How often have I sat in a club and watched the singer down shots of hard liquor or bottles of beer. In certain genres of Rock music it was so common you’d think alcohol was a “singer’s drink.” Fortunately in recent years this trend has diminished but I recently received an email from a singer asking me if drinking alcohol would adversely affect his voice. Singers who drink and sing usually do it to “take the edge off” or help them through stage fright, but whatever the reason, they don’t know what it’s doing to their voice.
Pal or Poison?
Whatever emotional associations one may have about liquor, for the body alcohol is a poison. And as with any poison, a small amount is a stimulant which will give you a “buzz” and larger amounts are sedatives which can cause you to lose motor control or pass-out. The body releases fluids to rid itself of this poison and so urination increases after drinking alcohol. This extra fluid release tends to dehydrate the body and especially the vocal folds.
Your vocal folds are small muscles encased in mucous membrane. They need to be fully hydrated and pliable to perform the subtle and precise movements demanded by singing. Alcohol’s dehydrating effect makes this difficult so wait until after your performance to have a celebratory drink. Then drink lots of water to help your body regain normal fluid levels and wait about 24 hours before singing again.

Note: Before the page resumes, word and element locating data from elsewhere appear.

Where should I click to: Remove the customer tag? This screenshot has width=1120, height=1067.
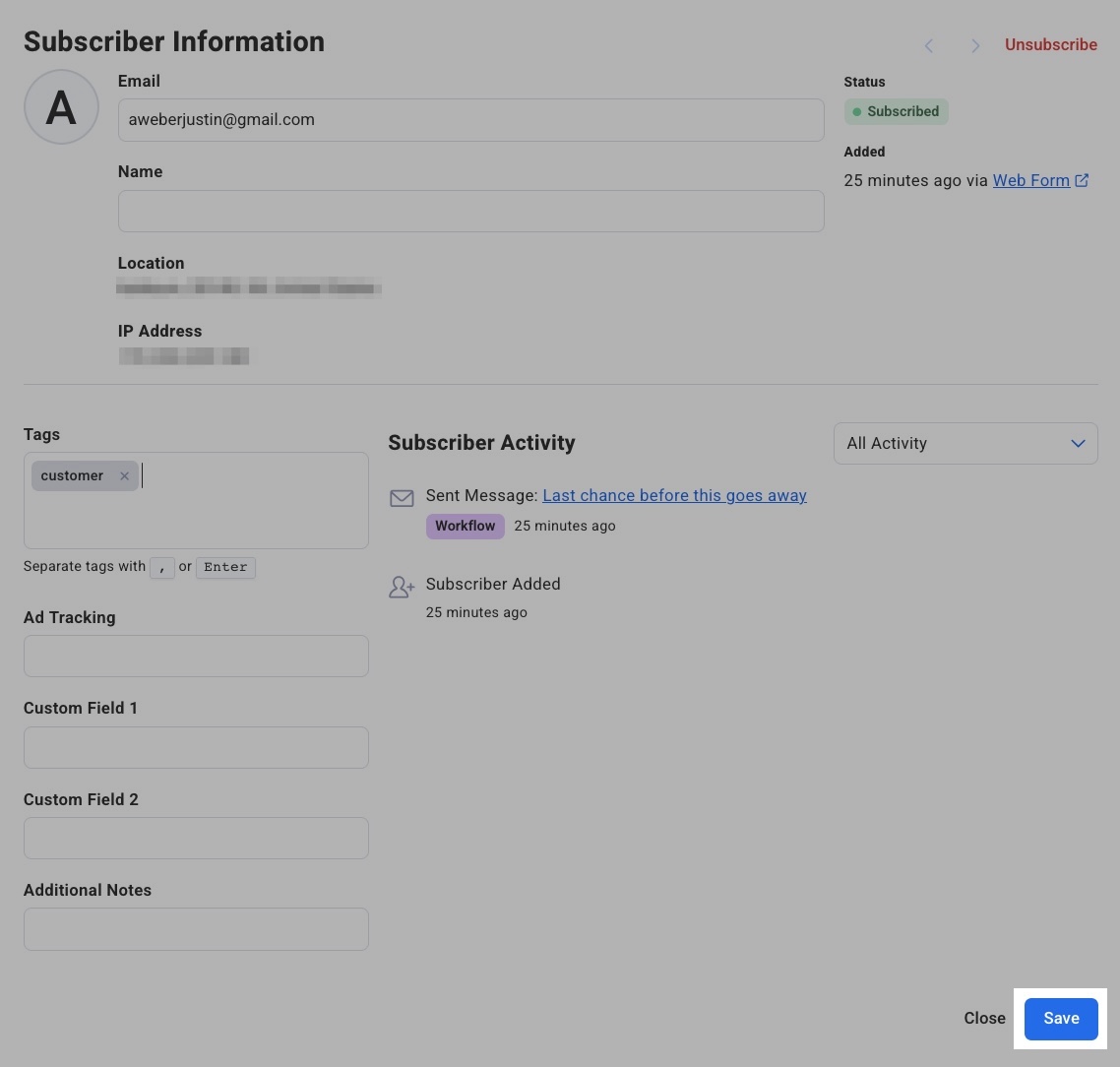(x=125, y=475)
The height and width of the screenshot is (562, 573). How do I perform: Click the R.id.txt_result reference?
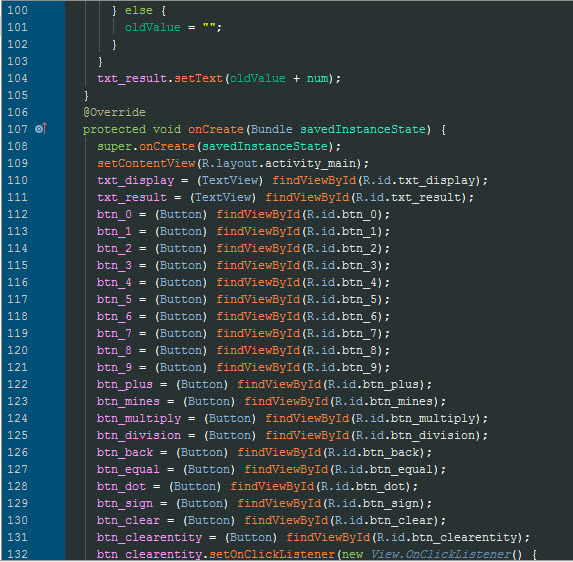(408, 197)
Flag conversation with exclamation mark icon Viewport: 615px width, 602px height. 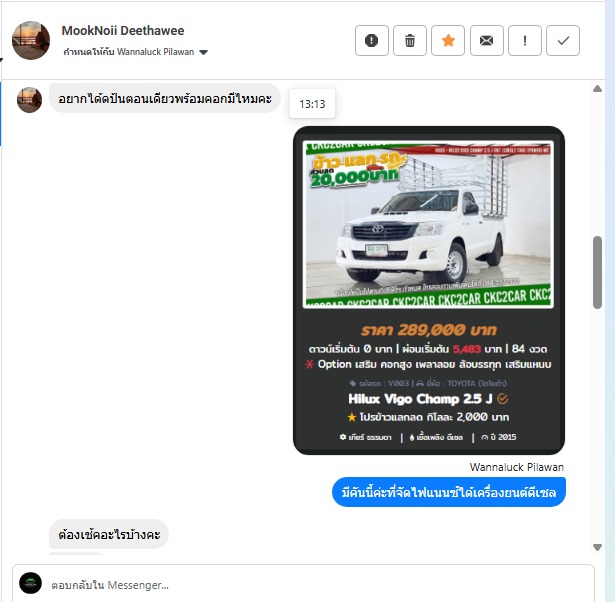pyautogui.click(x=525, y=40)
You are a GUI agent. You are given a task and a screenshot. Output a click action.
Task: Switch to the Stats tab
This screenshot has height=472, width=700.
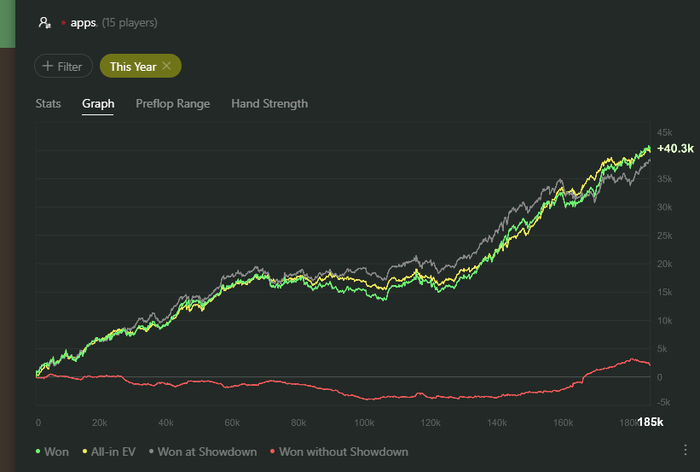pos(48,103)
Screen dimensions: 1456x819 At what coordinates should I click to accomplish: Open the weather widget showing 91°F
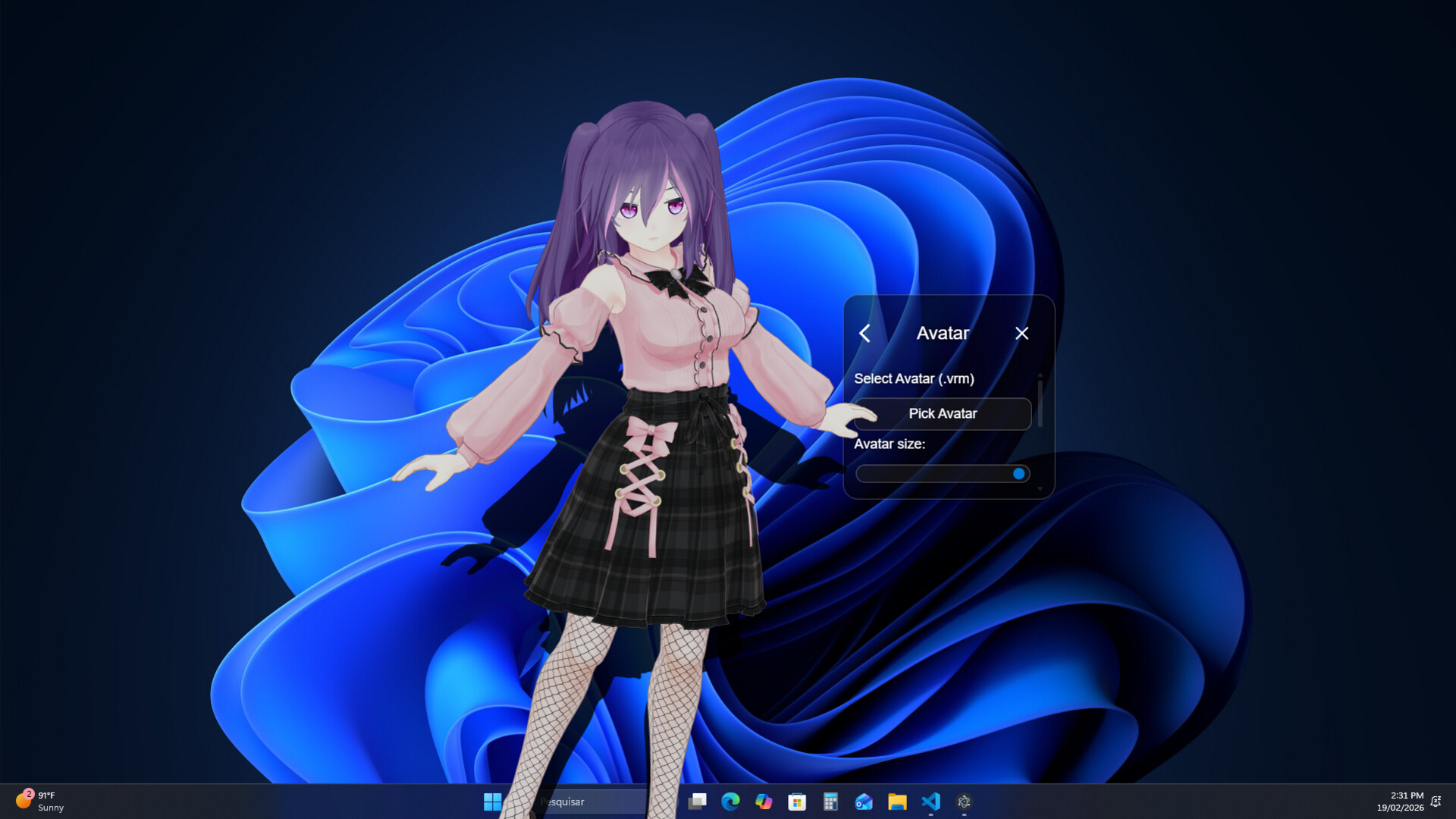click(x=39, y=802)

Alcohol may also increase production of mucous which gums up your vocal folds. Additionally, your body uses up its stores of B vitamins to counteract the effects of alcohol. B vitamins are essential nutrients for the proper function of your nervous system which in turn controls your muscles. So alcohol dehydrates your vocal folds, adds mucous and hinders your nervous system from controlling your vocal muscles well.
Drinking Alcohol and Singing
You may have noticed your body feeling more relaxed after having an alcoholic drink or two. However, it impairs overall muscle coordination and this includes your vocal folds. Alcohol has a numbing effect on your throat and reduces awareness that you may be using too much force. One last hidden and dangerous effect of alcohol is blood capillary dilation. Along with the dehydration and the numbing effect, this creates the perfect storm of potentially rupturing a vocal fold blood vessel.
Perhaps you read my blog post several weeks ago about Sam Smith. I don’t know if alcohol played any part in Sam’s difficulties but ruptured blood capillaries in the vocal folds sent Sam, Adele, Bjork and Keith Urban to the otolaryngologist for vocal surgery in the last few years. Why take a chance that you could ruin your voice or at least cause yourself a lot of grief just to have a drink?